# [Source document]
──────────

The problem in the book Fever 1793 is the outbreak of Yellow Fever in Philadelphia in the year 1793. This epidemic infected and killed about 10% of the population, which at the time was about 40,000, so 4,000 people died from the fever. At the time, people, even doctors did not really know how to treat the disease. Dr. Benjamin Rush, one of the most noted doctors in Philadelphia, he was a signer of the Declaration of Independence, was using the antiquated method of bleeding patients.
This process, where a patient suffering from Yellow Fever, weak and drained from the disease, required a doctor to cut the vein of the person and have their blood drip into a bowl until the doctor thought that enough of the disease was removed from the person. Unfortunately this method killed more people than it saved because draining the blood of really weak, sick people only made them more weak.
The disease kept a strangle hold on Philadelphia throughout the summer, many rich families fled the city and went into the country, even though they did not understand how the fever was transmitted. They only knew that if you got it, you would suffer terribly and probably die. They did not know that it was spread by the bite of mosquitoes.
So the problem, the spread of the fever, is narrated through the experience of Mattie Cook and her family. She gets the fever, but survives, because she is treated by French doctors who believe in rest, fluids and herbal medicines to cure the patient.
The problem is solved, the fever subsides and stops infecting people, once the frost of October and November sets in, and all the mosquitoes die off. The people understood that once the frost arrived that the infection rate would slow down and stop, but did not understand how the frost stopped the fever.

──────────

# [Work instruction 1]
Reproduce the passage on Fever 1793 from "The disease kept" up to and including "stopped the fever.".
# [Work instruction 2]
Summarize the passage on Fever 1793 in two sentences.

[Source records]

──────────

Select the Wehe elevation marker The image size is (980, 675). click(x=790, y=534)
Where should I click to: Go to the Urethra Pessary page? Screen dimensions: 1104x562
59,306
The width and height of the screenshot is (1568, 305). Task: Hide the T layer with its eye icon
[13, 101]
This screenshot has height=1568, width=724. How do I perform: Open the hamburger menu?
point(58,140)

──────────

# [Answer space 1]
The disease kept a strangle hold on Philadelphia throughout the summer, many rich families fled the city and went into the country, even though they did not understand how the fever was transmitted. They only knew that if you got it, you would suffer terribly and probably die. They did not know that it was spread by the bite of mosquitoes.
So the problem, the spread of the fever, is narrated through the experience of Mattie Cook and her family. She gets the fever, but survives, because she is treated by French doctors who believe in rest, fluids and herbal medicines to cure the patient.
The problem is solved, the fever subsides and stops infecting people, once the frost of October and November sets in, and all the mosquitoes die off. The people understood that once the frost arrived that the infection rate would slow down and stop, but did not understand how the frost stopped the fever.

# [Answer space 2]
The book Fever 1793 centers on the 1793 Yellow Fever outbreak in Philadelphia, which killed about 4,000 of roughly 40,000 people, while doctors such as Benjamin Rush weakened patients by bleeding them and no one knew that mosquitoes spread the disease. Told through Mattie Cook and her family, the story has Mattie survive under French doctors who treat her with rest, fluids and herbal medicines, and the epidemic ends when the October and November frost kills the mosquitoes.